EXERCISE GOAL: Rescale the data, starting with the first line and going on through the line with "click(x=103, y=685)". Copy every line in full, and multiply each coordinate by 1.5, rounding to whole numbers with halves rounded up.

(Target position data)
⟨

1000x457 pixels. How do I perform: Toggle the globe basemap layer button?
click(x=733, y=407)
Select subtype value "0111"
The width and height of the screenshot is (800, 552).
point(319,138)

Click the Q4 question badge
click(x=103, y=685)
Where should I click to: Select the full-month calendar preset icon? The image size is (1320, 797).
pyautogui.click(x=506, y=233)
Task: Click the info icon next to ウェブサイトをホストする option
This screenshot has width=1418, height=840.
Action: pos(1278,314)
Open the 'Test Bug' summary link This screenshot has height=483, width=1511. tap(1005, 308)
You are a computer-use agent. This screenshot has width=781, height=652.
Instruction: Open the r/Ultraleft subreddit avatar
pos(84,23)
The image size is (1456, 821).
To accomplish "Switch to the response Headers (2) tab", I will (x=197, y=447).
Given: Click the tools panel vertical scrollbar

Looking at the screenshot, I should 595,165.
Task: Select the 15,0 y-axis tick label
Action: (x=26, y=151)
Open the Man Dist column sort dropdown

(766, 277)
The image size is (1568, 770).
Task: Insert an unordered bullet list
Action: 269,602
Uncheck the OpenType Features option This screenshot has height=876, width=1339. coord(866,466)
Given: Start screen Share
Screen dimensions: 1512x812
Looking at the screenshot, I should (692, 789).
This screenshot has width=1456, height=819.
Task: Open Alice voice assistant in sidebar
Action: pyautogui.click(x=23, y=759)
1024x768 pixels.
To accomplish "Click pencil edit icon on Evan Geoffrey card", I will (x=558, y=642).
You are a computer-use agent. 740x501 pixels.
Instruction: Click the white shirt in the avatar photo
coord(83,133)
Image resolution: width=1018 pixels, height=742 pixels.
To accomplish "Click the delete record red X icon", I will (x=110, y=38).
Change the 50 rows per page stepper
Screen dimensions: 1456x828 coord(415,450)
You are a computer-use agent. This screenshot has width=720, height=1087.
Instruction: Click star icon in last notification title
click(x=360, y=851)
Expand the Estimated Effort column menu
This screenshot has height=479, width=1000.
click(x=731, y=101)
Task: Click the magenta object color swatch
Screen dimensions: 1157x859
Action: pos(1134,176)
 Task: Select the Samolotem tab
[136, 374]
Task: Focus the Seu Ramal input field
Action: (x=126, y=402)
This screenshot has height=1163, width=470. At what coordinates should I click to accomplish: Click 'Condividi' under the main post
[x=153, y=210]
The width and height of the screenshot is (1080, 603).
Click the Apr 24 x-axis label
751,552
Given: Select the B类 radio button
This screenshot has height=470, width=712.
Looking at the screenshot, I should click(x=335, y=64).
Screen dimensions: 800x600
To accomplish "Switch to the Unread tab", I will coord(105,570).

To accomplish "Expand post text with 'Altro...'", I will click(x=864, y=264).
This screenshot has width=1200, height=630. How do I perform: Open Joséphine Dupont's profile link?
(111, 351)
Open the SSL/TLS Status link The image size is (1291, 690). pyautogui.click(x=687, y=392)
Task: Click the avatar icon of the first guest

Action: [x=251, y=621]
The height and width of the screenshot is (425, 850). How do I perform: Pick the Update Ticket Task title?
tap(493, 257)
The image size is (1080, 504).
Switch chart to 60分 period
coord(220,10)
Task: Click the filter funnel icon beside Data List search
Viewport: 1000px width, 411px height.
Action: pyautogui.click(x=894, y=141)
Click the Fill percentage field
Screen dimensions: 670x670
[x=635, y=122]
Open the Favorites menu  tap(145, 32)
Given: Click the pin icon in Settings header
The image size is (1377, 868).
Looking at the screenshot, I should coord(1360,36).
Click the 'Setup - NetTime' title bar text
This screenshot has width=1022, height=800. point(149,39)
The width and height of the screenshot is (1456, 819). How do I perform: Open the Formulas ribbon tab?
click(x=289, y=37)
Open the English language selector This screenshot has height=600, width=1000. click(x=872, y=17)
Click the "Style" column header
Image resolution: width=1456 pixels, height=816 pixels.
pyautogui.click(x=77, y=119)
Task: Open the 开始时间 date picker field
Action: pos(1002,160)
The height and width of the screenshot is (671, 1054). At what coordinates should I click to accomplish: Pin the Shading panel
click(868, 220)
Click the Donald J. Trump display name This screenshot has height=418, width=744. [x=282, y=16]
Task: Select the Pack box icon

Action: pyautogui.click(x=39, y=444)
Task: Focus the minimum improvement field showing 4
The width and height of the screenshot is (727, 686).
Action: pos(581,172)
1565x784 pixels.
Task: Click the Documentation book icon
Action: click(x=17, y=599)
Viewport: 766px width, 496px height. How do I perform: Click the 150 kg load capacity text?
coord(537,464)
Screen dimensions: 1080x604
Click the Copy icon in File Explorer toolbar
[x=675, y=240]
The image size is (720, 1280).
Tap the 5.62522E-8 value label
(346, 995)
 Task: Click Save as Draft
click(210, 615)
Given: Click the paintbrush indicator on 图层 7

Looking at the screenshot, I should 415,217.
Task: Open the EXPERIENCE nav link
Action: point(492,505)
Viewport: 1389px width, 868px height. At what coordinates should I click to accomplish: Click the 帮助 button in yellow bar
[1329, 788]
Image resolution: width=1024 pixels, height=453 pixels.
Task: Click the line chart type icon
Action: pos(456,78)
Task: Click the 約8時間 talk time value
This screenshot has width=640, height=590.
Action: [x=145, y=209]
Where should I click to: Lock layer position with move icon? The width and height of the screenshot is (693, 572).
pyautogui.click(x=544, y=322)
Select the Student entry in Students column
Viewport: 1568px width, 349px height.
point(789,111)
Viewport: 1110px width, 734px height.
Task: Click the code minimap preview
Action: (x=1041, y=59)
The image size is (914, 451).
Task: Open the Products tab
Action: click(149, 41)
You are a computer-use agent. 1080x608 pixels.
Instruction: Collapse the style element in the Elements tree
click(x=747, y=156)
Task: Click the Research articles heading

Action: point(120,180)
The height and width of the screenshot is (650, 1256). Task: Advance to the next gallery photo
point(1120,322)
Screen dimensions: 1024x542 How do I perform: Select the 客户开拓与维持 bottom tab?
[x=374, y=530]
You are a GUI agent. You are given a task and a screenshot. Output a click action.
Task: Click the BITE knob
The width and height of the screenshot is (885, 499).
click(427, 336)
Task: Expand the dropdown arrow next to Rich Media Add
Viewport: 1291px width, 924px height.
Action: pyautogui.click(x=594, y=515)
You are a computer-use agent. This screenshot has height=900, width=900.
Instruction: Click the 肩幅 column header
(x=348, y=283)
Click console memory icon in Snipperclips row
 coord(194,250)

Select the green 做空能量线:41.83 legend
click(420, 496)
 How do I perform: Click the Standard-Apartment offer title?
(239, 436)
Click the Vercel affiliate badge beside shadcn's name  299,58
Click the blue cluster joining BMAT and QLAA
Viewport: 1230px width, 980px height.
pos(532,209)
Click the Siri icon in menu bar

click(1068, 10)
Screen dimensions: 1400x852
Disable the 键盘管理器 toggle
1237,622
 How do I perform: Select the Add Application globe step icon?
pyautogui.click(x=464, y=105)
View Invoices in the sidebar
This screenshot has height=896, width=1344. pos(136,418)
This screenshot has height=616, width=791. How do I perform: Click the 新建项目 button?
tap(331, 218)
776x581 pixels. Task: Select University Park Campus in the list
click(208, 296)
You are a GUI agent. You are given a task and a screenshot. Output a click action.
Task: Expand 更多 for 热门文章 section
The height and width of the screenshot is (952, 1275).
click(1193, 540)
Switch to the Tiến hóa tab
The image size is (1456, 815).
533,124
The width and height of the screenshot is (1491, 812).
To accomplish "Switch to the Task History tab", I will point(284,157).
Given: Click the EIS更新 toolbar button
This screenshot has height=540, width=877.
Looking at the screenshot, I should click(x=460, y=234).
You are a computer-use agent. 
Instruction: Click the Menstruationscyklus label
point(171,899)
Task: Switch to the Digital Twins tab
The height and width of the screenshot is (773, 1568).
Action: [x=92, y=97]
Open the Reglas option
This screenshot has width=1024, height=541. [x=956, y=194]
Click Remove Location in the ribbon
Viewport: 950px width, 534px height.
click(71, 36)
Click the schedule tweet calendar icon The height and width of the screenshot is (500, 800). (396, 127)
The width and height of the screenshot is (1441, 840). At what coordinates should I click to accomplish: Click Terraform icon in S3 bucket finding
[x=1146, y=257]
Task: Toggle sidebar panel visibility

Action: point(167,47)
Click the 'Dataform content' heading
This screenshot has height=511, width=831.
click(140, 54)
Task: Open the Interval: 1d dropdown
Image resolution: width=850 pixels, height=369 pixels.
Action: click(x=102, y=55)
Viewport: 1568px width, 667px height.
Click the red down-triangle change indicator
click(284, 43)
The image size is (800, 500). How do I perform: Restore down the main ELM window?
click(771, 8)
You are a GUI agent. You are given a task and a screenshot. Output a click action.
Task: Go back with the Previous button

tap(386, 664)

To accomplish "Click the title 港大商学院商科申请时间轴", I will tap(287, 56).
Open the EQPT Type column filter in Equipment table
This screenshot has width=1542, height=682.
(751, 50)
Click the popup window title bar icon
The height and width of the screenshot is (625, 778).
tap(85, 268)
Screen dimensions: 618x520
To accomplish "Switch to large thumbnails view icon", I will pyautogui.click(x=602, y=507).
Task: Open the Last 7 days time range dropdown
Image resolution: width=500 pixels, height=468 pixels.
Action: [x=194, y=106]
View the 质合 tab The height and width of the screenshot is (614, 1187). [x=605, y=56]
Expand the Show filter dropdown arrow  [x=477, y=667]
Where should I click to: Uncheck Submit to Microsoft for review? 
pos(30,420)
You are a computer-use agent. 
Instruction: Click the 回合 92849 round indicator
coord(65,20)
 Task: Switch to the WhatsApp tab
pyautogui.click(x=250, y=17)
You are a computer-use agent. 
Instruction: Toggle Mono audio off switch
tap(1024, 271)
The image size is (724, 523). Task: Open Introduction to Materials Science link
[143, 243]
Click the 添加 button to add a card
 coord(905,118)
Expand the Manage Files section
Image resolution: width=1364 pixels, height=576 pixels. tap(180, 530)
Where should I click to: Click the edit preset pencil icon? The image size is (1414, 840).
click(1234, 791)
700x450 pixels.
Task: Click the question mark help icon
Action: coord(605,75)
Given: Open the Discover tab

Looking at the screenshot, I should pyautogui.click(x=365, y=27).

⟩

TASK SOLUTION:
1000x457 pixels. How do I perform: Toggle the globe basemap layer button?
click(x=1100, y=611)
Select subtype value "0111"
The width and height of the screenshot is (800, 552).
point(479,207)

Click the Q4 question badge
click(x=155, y=1028)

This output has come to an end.